TEXTE FOURNI:
========

Le California Institute of Technology a un nouveau patron, et il apporte un sérieux CV spatial - plus une lettre de fan de son enfance adressée à JPL. Ray Jayawardhana commence officiellement aujourd'hui en tant que 10e président de Caltech, succédant à Thomas Rosenbaum, qui occupait le poste depuis 2014. L'annonce a été faite le 6 janvier, mais bon, les transitions académiques prennent du temps.
Caltech, fondée en 1891, gère le Jet Propulsion Laboratory de la NASA, qui a lui-même commencé en 1936 quand un groupe d'étudiants diplômés et de passionnés de fusées ont commencé à bricoler avec la propulsion. Une fois la NASA créée en 1958, JPL est devenu le premier et unique centre de R&D financé par le gouvernement fédéral. Donc c'est important.

========

DONNÉES PRÉSENTÉES:
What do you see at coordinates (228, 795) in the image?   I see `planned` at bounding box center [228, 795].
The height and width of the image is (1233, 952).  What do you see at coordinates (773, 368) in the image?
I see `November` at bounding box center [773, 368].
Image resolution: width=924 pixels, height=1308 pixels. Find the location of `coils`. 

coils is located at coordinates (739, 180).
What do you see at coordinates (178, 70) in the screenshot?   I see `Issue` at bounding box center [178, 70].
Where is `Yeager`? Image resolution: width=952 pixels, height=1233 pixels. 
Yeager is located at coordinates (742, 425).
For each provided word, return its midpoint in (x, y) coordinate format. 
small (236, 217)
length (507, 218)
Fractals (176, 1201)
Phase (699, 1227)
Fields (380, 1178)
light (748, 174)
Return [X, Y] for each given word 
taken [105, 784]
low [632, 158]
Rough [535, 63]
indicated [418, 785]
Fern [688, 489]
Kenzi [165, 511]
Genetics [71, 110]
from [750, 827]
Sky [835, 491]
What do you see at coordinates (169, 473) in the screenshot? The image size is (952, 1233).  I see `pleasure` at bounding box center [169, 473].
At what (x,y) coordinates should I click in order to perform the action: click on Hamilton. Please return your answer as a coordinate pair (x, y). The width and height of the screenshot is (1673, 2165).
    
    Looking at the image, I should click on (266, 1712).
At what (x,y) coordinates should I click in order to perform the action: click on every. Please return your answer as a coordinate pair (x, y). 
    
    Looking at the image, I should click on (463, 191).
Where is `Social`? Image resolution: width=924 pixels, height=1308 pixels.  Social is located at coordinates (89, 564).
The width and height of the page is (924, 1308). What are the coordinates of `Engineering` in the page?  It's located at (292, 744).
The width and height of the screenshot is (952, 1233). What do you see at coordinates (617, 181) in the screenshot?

========

CONSIGNE: D'après le texte fourni, pourquoi Ray Jayawardhana ne commence-t-il qu'aujourd'hui alors que l'annonce a eu lieu le 6 janvier ? Répondez en une à trois phrases. Les entrées n'ont aucun rapport avec le texte fourni.

RÉPONSE: Les transitions académiques prennent du temps. C'est pourquoi il prend ses fonctions de 10e président de Caltech seulement aujourd'hui, alors que l'annonce date du 6 janvier.